#### Complete the following:
1/ In the Rolling Stones comments, what share of the rock bands working from 1964 to 1974 does the writer say sucked?
2/ Copy word for word the part of the Rolling Stones comments starting at "Personally, I've seen" and ending at "A couple things...".


    Personally, I've seen the Stones a couple of times in the last decade or so and they've always sounded pretty good to me. In some ways, they're probably better musicians now than they were during their heyday - practice and experience, ya know?

  • A couple things...

    Or maybe three:

    1) Music is a business. Any review of the Rolling Stones Corporation that criticizes it for being overtly corporate and polished is like a review of the Disney World, FLA that criticizes the placement of the fake Eiffel Tower in the park rather than, you know, REALLY in France. Or a review that criticizes Coca-Cola for always tasting the same (like, I keep drinking it, and it's always, just, you know, coke flavored). No Shit. What the hell did you expect?

    2) For the Geezers out there.... Guess what? There were about a million rock bands working during the period from 1964-1974, or whatever your Woodstock-addled minds remember as the "Golden Years" of whatever you all self-righteously define as "rock." And you know, about 98% of them sucked really hard and were never heard from again.

    I dare say the crap/not-crap ratio remains the same. You've simply forgotten how much forgettable crap was out there because, well, it was forgettable crap. The claim that songs written 40+ years ago are somehow "better" than current songs is as irrelevant as some geezer in the 60's extolling the virtues of "(Way Down Upon the) Swanee River" - because it was essentially the last time he cared about popular music.

    Every generation throws a hero up the pop charts. Deal.

    3) "Did you see 'more cool shit' while walking to school uphill both ways in 7 ft of snow?"

    That's just funny. I don't care who you are.

    Hey, and, props to the Stones. They wrote some cool songs and apparently put on a show someone's willing to watch. Good for them. It's a tough business.

  • Dear Brooksjr

    Jump up and down so we can hear 'em clank together!

    What an asshole.

  • QFT

    I dare say the crap/not-crap ratio remains the same. You've simply forgotten how much forgettable crap was out there because, well, it was forgettable crap. The claim that songs written 40+ years ago are somehow "better" than current songs is as irrelevant as some geezer in the 60's extolling the virtues of "(Way Down Upon the) Swanee River" - because it was essentially the last time he cared about popular music.

#### Listed entries:
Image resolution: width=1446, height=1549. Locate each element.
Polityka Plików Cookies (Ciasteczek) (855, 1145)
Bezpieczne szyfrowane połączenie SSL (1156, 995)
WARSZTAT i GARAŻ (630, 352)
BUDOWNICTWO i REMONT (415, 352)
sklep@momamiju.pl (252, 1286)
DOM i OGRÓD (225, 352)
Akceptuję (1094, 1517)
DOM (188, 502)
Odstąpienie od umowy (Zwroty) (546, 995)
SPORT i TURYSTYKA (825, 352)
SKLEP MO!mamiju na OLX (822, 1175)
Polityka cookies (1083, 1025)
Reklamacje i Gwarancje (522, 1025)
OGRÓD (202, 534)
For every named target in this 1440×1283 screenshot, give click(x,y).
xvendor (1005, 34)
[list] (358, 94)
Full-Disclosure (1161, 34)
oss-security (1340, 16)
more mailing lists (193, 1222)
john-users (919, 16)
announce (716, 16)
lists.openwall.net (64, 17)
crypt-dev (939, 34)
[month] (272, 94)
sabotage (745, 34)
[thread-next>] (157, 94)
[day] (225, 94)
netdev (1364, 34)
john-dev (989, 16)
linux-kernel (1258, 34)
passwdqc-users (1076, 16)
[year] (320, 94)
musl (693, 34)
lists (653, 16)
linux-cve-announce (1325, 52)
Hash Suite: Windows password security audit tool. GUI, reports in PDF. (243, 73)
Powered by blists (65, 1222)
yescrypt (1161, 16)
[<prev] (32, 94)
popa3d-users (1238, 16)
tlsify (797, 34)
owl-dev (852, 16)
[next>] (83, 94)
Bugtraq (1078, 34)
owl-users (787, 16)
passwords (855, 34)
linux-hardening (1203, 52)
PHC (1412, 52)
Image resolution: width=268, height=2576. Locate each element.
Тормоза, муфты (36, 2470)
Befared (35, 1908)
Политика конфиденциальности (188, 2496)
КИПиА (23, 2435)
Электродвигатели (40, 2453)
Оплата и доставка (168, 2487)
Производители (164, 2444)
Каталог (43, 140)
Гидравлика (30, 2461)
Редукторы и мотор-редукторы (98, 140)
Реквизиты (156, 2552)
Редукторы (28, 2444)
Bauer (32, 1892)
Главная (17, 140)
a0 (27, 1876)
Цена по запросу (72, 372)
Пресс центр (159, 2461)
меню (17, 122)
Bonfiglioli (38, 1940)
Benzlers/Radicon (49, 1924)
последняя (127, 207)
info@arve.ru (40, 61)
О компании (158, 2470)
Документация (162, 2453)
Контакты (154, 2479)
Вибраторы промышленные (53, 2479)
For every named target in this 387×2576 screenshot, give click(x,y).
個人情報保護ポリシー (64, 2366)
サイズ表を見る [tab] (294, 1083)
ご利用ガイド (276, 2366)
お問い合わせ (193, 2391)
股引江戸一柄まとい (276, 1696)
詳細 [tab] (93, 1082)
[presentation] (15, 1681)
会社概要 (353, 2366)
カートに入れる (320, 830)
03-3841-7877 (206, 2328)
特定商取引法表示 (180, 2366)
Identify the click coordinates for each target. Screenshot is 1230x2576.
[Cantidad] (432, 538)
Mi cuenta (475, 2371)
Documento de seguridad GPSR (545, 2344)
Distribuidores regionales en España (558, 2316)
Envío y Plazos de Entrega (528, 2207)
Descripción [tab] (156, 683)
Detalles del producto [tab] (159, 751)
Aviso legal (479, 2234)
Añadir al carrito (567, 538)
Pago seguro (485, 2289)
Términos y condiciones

#### Results:
1/ About 98% of them.

2/
Personally, I've seen the Stones a couple of times in the last decade or so and they've always sounded pretty good to me. In some ways, they're probably better musicians now than they were during their heyday - practice and experience, ya know?

  • A couple things...